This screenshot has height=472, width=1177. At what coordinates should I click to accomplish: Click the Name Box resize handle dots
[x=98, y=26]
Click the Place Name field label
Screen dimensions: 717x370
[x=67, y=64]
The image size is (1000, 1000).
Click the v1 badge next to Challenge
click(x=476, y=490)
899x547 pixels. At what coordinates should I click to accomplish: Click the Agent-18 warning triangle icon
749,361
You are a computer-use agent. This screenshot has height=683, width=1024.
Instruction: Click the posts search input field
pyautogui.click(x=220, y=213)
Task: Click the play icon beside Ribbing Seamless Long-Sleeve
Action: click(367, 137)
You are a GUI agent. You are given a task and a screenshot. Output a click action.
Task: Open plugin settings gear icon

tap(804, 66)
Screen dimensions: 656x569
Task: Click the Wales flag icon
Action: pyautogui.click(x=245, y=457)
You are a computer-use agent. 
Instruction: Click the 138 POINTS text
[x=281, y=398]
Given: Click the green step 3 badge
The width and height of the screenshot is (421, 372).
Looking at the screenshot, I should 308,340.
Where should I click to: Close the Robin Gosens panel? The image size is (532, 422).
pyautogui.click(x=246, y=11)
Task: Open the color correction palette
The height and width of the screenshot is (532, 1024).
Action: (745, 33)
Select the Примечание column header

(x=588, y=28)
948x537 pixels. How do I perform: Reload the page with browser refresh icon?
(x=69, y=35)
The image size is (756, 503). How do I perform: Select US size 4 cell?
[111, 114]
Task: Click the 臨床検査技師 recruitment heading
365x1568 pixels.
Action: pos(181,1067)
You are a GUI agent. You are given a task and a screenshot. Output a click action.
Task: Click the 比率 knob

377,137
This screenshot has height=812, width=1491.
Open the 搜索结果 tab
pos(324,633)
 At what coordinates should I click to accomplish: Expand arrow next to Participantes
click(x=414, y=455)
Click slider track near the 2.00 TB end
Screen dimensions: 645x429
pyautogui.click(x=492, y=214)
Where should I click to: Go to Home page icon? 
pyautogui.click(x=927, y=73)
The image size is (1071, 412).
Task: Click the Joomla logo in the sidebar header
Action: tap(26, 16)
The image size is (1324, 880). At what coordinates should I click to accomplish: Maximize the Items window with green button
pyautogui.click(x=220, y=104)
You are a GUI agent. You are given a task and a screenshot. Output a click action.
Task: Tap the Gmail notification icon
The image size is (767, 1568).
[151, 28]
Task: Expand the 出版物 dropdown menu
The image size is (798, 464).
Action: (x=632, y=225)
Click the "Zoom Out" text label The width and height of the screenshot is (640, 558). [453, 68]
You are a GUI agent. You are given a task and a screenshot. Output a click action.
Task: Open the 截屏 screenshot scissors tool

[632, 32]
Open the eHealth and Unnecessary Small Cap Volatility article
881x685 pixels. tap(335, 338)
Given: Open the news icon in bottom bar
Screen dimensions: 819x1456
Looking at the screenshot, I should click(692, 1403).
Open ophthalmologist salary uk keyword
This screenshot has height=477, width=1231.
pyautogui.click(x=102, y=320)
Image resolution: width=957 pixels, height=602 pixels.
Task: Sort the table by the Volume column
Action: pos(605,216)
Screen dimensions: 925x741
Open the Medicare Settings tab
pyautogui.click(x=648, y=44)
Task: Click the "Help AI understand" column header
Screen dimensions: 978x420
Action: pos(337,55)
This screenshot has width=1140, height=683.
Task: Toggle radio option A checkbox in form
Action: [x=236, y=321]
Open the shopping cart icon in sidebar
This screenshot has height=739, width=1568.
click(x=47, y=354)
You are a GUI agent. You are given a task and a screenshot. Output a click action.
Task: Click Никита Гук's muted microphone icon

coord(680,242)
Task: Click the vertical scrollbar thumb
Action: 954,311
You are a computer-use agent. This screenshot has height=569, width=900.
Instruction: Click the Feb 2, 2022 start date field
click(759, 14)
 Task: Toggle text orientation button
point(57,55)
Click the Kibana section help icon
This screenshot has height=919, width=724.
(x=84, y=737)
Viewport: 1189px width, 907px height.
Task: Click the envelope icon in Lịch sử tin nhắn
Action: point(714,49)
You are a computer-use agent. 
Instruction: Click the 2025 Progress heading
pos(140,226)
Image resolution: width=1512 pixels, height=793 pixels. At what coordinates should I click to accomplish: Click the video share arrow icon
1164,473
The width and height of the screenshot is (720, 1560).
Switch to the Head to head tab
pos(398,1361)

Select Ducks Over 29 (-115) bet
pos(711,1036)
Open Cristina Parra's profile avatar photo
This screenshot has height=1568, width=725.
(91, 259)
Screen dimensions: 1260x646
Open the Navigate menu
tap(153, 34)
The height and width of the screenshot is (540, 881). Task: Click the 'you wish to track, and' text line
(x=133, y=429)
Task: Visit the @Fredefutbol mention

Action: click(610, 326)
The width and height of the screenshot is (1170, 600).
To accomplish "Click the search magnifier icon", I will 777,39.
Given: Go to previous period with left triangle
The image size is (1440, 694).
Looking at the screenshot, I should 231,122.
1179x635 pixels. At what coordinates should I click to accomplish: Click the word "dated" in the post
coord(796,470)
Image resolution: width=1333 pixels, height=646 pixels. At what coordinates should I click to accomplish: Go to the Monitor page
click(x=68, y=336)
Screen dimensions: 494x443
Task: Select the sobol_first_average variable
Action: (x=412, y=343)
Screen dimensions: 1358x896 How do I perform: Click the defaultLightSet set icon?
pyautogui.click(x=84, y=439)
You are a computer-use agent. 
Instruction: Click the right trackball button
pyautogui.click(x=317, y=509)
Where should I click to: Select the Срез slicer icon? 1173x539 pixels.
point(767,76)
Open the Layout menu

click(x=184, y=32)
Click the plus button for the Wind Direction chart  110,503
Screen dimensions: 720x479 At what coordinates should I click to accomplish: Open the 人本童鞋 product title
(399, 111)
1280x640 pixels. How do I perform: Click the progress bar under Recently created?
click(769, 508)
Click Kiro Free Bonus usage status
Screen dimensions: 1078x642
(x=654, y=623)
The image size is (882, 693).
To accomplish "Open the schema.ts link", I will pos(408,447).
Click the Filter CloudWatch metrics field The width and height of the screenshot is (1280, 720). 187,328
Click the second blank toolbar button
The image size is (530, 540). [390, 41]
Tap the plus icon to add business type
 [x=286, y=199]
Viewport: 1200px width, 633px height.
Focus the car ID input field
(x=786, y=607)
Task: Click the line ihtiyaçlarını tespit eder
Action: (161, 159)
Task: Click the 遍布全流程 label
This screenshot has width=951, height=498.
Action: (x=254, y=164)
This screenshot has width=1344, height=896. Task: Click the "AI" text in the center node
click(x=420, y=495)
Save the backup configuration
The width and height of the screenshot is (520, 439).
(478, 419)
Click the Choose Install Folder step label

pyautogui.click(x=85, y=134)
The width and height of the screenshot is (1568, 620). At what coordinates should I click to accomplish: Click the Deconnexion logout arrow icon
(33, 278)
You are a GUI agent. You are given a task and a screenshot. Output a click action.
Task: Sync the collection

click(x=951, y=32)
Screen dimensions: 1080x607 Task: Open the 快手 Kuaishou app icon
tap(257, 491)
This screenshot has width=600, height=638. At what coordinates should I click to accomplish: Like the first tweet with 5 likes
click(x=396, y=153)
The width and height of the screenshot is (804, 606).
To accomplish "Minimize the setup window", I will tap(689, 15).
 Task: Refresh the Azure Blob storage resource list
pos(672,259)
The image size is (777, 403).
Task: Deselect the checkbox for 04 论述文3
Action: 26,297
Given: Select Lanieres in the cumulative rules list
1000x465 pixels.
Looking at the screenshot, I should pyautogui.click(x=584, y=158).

=== Task instructions ===
Hand back the material above in full, exactly as written.

=== Written response ===
This screenshot has height=472, width=1177. At what coordinates should I click to accomplish: Click the Name Box resize handle dots
[x=98, y=26]
Click the Place Name field label
Screen dimensions: 717x370
[x=67, y=64]
The image size is (1000, 1000).
Click the v1 badge next to Challenge
click(x=476, y=490)
899x547 pixels. At what coordinates should I click to accomplish: Click the Agent-18 warning triangle icon
749,361
You are a computer-use agent. This screenshot has height=683, width=1024.
Instruction: Click the posts search input field
pyautogui.click(x=220, y=213)
Task: Click the play icon beside Ribbing Seamless Long-Sleeve
Action: click(367, 137)
You are a GUI agent. You are given a task and a screenshot. Output a click action.
Task: Open plugin settings gear icon

tap(804, 66)
Screen dimensions: 656x569
Task: Click the Wales flag icon
Action: pyautogui.click(x=245, y=457)
You are a computer-use agent. 
Instruction: Click the 138 POINTS text
[x=281, y=398]
Given: Click the green step 3 badge
The width and height of the screenshot is (421, 372).
Looking at the screenshot, I should 308,340.
Where should I click to: Close the Robin Gosens panel? The image size is (532, 422).
pyautogui.click(x=246, y=11)
Task: Open the color correction palette
The height and width of the screenshot is (532, 1024).
Action: (745, 33)
Select the Примечание column header

(x=588, y=28)
948x537 pixels. How do I perform: Reload the page with browser refresh icon?
(x=69, y=35)
The image size is (756, 503). How do I perform: Select US size 4 cell?
[111, 114]
Task: Click the 臨床検査技師 recruitment heading
365x1568 pixels.
Action: pos(181,1067)
You are a GUI agent. You are given a task and a screenshot. Output a click action.
Task: Click the 比率 knob

377,137
This screenshot has height=812, width=1491.
Open the 搜索结果 tab
pos(324,633)
 At what coordinates should I click to accomplish: Expand arrow next to Participantes
click(x=414, y=455)
Click slider track near the 2.00 TB end
Screen dimensions: 645x429
pyautogui.click(x=492, y=214)
Where should I click to: Go to Home page icon? 
pyautogui.click(x=927, y=73)
The image size is (1071, 412).
Task: Click the Joomla logo in the sidebar header
Action: tap(26, 16)
The image size is (1324, 880). At what coordinates should I click to accomplish: Maximize the Items window with green button
pyautogui.click(x=220, y=104)
You are a GUI agent. You are given a task and a screenshot. Output a click action.
Task: Tap the Gmail notification icon
The image size is (767, 1568).
[151, 28]
Task: Expand the 出版物 dropdown menu
The image size is (798, 464).
Action: (x=632, y=225)
Click the "Zoom Out" text label The width and height of the screenshot is (640, 558). [453, 68]
You are a GUI agent. You are given a task and a screenshot. Output a click action.
Task: Open the 截屏 screenshot scissors tool

[632, 32]
Open the eHealth and Unnecessary Small Cap Volatility article
881x685 pixels. tap(335, 338)
Given: Open the news icon in bottom bar
Screen dimensions: 819x1456
Looking at the screenshot, I should click(692, 1403).
Open ophthalmologist salary uk keyword
This screenshot has height=477, width=1231.
pyautogui.click(x=102, y=320)
Image resolution: width=957 pixels, height=602 pixels.
Task: Sort the table by the Volume column
Action: pos(605,216)
Screen dimensions: 925x741
Open the Medicare Settings tab
pyautogui.click(x=648, y=44)
Task: Click the "Help AI understand" column header
Screen dimensions: 978x420
Action: pos(337,55)
This screenshot has width=1140, height=683.
Task: Toggle radio option A checkbox in form
Action: [x=236, y=321]
Open the shopping cart icon in sidebar
This screenshot has height=739, width=1568.
click(x=47, y=354)
You are a GUI agent. You are given a task and a screenshot. Output a click action.
Task: Click Никита Гук's muted microphone icon

coord(680,242)
Task: Click the vertical scrollbar thumb
Action: 954,311
You are a computer-use agent. This screenshot has height=569, width=900.
Instruction: Click the Feb 2, 2022 start date field
click(759, 14)
 Task: Toggle text orientation button
point(57,55)
Click the Kibana section help icon
This screenshot has height=919, width=724.
(x=84, y=737)
Viewport: 1189px width, 907px height.
Task: Click the envelope icon in Lịch sử tin nhắn
Action: point(714,49)
You are a computer-use agent. 
Instruction: Click the 2025 Progress heading
pos(140,226)
Image resolution: width=1512 pixels, height=793 pixels. At what coordinates should I click to accomplish: Click the video share arrow icon
1164,473
The width and height of the screenshot is (720, 1560).
Switch to the Head to head tab
pos(398,1361)

Select Ducks Over 29 (-115) bet
pos(711,1036)
Open Cristina Parra's profile avatar photo
This screenshot has height=1568, width=725.
(91, 259)
Screen dimensions: 1260x646
Open the Navigate menu
tap(153, 34)
The height and width of the screenshot is (540, 881). Task: Click the 'you wish to track, and' text line
(x=133, y=429)
Task: Visit the @Fredefutbol mention

Action: click(610, 326)
The width and height of the screenshot is (1170, 600).
To accomplish "Click the search magnifier icon", I will 777,39.
Given: Go to previous period with left triangle
The image size is (1440, 694).
Looking at the screenshot, I should 231,122.
1179x635 pixels. At what coordinates should I click to accomplish: Click the word "dated" in the post
coord(796,470)
Image resolution: width=1333 pixels, height=646 pixels. At what coordinates should I click to accomplish: Go to the Monitor page
click(x=68, y=336)
Screen dimensions: 494x443
Task: Select the sobol_first_average variable
Action: (x=412, y=343)
Screen dimensions: 1358x896 How do I perform: Click the defaultLightSet set icon?
pyautogui.click(x=84, y=439)
You are a computer-use agent. 
Instruction: Click the right trackball button
pyautogui.click(x=317, y=509)
Where should I click to: Select the Срез slicer icon? 1173x539 pixels.
point(767,76)
Open the Layout menu

click(x=184, y=32)
Click the plus button for the Wind Direction chart  110,503
Screen dimensions: 720x479 At what coordinates should I click to accomplish: Open the 人本童鞋 product title
(399, 111)
1280x640 pixels. How do I perform: Click the progress bar under Recently created?
click(769, 508)
Click Kiro Free Bonus usage status
Screen dimensions: 1078x642
(x=654, y=623)
The image size is (882, 693).
To accomplish "Open the schema.ts link", I will pos(408,447).
Click the Filter CloudWatch metrics field The width and height of the screenshot is (1280, 720). 187,328
Click the second blank toolbar button
The image size is (530, 540). [390, 41]
Tap the plus icon to add business type
 [x=286, y=199]
Viewport: 1200px width, 633px height.
Focus the car ID input field
(x=786, y=607)
Task: Click the line ihtiyaçlarını tespit eder
Action: (161, 159)
Task: Click the 遍布全流程 label
This screenshot has width=951, height=498.
Action: (x=254, y=164)
This screenshot has width=1344, height=896. Task: Click the "AI" text in the center node
click(x=420, y=495)
Save the backup configuration
The width and height of the screenshot is (520, 439).
(478, 419)
Click the Choose Install Folder step label

pyautogui.click(x=85, y=134)
The width and height of the screenshot is (1568, 620). At what coordinates should I click to accomplish: Click the Deconnexion logout arrow icon
(33, 278)
You are a GUI agent. You are given a task and a screenshot. Output a click action.
Task: Sync the collection

click(x=951, y=32)
Screen dimensions: 1080x607 Task: Open the 快手 Kuaishou app icon
tap(257, 491)
This screenshot has width=600, height=638. At what coordinates should I click to accomplish: Like the first tweet with 5 likes
click(x=396, y=153)
The width and height of the screenshot is (804, 606).
To accomplish "Minimize the setup window", I will tap(689, 15).
 Task: Refresh the Azure Blob storage resource list
pos(672,259)
The image size is (777, 403).
Task: Deselect the checkbox for 04 论述文3
Action: 26,297
Given: Select Lanieres in the cumulative rules list
1000x465 pixels.
Looking at the screenshot, I should pyautogui.click(x=584, y=158).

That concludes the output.